*TASK TO COMPLETE*.
This exercise requires an exact copy of each line from the one containing "Task: Open the Time Management menu" down to the last line below.

--------------------------------

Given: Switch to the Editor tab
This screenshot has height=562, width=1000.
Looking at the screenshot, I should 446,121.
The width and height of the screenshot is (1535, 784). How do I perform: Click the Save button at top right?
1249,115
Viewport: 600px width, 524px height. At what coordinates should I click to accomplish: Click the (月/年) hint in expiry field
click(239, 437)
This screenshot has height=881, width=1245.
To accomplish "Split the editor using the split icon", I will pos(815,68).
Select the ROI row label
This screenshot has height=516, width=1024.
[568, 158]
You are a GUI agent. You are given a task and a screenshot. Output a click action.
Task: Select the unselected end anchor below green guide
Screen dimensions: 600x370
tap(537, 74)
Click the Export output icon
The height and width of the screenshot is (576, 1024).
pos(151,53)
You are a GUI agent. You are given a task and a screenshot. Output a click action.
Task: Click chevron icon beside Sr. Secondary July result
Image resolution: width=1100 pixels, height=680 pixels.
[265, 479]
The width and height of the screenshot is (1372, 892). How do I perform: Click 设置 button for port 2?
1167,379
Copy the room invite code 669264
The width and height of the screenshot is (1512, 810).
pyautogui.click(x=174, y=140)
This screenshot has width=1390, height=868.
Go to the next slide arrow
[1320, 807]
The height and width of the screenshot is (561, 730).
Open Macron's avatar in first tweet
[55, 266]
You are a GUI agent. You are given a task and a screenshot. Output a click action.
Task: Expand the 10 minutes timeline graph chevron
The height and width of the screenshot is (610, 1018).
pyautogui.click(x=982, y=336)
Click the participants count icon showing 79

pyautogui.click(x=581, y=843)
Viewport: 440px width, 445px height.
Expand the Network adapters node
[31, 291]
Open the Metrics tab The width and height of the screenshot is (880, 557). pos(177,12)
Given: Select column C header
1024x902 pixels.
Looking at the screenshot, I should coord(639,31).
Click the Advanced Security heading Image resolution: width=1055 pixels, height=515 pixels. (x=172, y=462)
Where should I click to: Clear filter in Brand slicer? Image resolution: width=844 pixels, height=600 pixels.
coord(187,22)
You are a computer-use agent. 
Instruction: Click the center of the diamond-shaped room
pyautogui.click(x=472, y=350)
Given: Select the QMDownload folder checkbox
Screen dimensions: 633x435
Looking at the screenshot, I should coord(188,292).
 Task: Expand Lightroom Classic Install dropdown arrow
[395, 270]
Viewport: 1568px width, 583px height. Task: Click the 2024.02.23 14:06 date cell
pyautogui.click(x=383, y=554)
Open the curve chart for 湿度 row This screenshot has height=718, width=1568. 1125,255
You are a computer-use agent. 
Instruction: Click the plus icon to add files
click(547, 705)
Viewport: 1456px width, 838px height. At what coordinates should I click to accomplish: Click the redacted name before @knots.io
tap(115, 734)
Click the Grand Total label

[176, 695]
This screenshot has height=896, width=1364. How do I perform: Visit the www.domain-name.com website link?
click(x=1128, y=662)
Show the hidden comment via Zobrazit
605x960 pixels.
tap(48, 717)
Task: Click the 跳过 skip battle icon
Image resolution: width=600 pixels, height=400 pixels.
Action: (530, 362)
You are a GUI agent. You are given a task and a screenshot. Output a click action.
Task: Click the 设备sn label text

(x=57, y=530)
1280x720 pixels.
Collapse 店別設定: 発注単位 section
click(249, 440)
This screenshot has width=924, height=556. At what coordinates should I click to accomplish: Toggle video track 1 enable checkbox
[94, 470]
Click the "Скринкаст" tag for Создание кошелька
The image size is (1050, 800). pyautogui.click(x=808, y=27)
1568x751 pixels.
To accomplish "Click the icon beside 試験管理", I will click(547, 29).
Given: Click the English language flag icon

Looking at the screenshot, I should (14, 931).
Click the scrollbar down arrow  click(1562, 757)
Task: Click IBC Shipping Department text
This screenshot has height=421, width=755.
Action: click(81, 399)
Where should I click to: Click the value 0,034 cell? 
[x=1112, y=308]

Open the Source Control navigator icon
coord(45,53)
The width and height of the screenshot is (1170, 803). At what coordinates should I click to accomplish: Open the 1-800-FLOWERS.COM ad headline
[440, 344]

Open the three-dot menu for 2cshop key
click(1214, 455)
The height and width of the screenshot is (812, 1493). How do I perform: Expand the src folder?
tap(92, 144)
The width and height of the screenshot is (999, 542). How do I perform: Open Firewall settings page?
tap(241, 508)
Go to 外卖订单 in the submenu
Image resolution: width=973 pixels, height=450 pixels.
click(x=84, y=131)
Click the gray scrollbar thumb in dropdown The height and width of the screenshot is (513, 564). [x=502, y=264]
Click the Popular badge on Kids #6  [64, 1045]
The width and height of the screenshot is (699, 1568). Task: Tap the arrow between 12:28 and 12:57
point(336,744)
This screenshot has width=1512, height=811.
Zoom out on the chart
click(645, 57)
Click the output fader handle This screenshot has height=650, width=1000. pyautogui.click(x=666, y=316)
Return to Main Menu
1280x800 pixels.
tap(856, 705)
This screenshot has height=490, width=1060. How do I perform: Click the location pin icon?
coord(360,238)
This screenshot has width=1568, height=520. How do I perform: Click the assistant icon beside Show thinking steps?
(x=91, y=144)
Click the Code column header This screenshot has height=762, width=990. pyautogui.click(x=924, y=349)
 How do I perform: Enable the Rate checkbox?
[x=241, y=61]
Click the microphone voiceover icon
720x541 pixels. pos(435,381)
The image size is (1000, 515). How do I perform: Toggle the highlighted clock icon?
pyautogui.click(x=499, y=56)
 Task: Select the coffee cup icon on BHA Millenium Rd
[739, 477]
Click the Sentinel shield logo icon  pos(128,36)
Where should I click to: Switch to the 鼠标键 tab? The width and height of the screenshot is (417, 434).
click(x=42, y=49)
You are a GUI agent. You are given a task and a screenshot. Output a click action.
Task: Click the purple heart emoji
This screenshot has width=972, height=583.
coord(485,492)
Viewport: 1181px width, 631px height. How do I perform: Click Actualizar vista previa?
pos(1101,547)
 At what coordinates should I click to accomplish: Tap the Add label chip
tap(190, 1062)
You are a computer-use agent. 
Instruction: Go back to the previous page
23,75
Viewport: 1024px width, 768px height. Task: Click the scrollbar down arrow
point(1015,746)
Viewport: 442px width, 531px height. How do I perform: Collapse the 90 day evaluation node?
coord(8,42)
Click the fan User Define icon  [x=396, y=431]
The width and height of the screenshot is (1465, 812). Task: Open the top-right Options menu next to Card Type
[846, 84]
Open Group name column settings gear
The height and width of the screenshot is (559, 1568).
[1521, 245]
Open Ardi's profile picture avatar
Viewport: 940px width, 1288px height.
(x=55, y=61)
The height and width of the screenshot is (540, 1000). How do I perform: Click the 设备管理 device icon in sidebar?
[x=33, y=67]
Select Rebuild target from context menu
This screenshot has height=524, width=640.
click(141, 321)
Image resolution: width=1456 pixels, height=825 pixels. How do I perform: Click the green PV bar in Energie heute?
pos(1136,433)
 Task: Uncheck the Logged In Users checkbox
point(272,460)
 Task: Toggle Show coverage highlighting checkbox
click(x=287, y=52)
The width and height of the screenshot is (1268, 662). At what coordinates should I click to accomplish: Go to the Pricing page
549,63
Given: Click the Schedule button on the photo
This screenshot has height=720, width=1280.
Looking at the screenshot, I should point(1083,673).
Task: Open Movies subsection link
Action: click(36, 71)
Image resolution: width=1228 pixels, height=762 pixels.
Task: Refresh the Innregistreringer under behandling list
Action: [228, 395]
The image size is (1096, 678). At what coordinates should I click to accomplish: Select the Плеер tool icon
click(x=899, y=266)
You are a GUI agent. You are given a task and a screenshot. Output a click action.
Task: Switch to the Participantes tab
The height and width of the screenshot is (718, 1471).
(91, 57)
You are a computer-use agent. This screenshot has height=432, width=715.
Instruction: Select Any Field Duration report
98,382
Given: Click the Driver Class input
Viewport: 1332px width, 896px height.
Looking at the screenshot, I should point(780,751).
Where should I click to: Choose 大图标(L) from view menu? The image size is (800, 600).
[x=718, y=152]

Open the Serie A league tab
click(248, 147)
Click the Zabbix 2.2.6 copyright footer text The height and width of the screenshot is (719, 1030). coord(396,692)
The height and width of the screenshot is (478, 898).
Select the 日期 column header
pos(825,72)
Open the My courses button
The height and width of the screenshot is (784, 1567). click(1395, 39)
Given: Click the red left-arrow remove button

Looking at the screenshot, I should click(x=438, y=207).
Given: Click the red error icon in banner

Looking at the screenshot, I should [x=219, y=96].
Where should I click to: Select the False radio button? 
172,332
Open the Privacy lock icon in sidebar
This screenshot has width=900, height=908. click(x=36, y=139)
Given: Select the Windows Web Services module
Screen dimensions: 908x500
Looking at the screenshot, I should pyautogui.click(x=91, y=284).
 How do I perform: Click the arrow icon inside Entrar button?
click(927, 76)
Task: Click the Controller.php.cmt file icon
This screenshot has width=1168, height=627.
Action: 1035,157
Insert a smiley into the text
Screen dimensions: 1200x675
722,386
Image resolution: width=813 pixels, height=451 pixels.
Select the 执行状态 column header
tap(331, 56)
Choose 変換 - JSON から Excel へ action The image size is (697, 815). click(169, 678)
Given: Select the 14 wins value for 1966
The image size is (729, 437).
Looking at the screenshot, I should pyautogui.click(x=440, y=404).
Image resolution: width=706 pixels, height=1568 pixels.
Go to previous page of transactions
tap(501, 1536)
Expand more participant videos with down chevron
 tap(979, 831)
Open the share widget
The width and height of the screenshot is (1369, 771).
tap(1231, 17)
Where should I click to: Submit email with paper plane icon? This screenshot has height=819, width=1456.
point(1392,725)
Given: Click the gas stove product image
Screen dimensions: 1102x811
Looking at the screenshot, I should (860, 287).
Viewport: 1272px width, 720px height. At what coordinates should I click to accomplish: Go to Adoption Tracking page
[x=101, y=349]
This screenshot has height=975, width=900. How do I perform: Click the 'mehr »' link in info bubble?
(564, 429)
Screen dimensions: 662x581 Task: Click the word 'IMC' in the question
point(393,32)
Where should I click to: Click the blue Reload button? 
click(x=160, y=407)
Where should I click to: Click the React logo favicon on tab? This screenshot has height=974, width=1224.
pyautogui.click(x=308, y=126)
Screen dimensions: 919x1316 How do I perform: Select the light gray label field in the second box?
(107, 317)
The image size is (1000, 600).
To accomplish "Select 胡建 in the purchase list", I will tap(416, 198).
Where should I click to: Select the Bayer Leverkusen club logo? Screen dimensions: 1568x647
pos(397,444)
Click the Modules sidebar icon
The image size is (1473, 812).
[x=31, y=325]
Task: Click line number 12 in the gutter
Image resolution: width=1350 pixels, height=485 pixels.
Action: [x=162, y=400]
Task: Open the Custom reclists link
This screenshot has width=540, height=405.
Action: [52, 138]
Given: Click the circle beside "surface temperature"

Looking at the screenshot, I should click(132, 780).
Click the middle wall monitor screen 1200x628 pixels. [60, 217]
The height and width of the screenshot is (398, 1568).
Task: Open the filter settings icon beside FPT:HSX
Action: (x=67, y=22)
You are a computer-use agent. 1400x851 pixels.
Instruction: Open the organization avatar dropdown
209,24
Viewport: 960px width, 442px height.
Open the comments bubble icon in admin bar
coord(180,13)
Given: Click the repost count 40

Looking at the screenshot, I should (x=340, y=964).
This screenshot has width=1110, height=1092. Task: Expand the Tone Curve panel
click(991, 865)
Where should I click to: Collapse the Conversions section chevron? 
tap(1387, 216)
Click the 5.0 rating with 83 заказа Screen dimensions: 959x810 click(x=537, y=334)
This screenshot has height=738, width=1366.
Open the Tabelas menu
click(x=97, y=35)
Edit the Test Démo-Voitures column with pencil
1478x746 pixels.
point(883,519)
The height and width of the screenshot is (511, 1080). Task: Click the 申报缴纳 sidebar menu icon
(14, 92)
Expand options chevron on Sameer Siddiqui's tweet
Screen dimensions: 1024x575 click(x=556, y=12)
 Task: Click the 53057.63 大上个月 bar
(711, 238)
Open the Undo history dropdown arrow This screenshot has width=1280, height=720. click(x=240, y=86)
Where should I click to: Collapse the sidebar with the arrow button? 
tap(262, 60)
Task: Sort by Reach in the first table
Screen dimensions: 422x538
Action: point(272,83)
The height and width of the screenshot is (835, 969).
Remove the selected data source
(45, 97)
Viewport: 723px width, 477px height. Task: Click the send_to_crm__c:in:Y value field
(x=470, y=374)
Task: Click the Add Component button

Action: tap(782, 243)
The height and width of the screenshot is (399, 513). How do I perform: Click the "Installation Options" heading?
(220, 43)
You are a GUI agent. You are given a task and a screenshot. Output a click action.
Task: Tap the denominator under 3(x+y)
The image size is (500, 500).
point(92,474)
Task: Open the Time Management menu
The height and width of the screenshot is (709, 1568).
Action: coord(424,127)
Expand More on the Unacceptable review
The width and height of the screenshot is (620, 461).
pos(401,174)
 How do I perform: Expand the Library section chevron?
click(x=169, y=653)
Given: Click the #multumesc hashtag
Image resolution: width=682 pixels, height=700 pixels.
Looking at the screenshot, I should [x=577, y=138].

--------------------------------

*OUTPUT*.
Task: Open the Time Management menu
The height and width of the screenshot is (709, 1568).
Action: coord(424,127)
Expand More on the Unacceptable review
The width and height of the screenshot is (620, 461).
pos(401,174)
 How do I perform: Expand the Library section chevron?
click(x=169, y=653)
Given: Click the #multumesc hashtag
Image resolution: width=682 pixels, height=700 pixels.
Looking at the screenshot, I should [x=577, y=138].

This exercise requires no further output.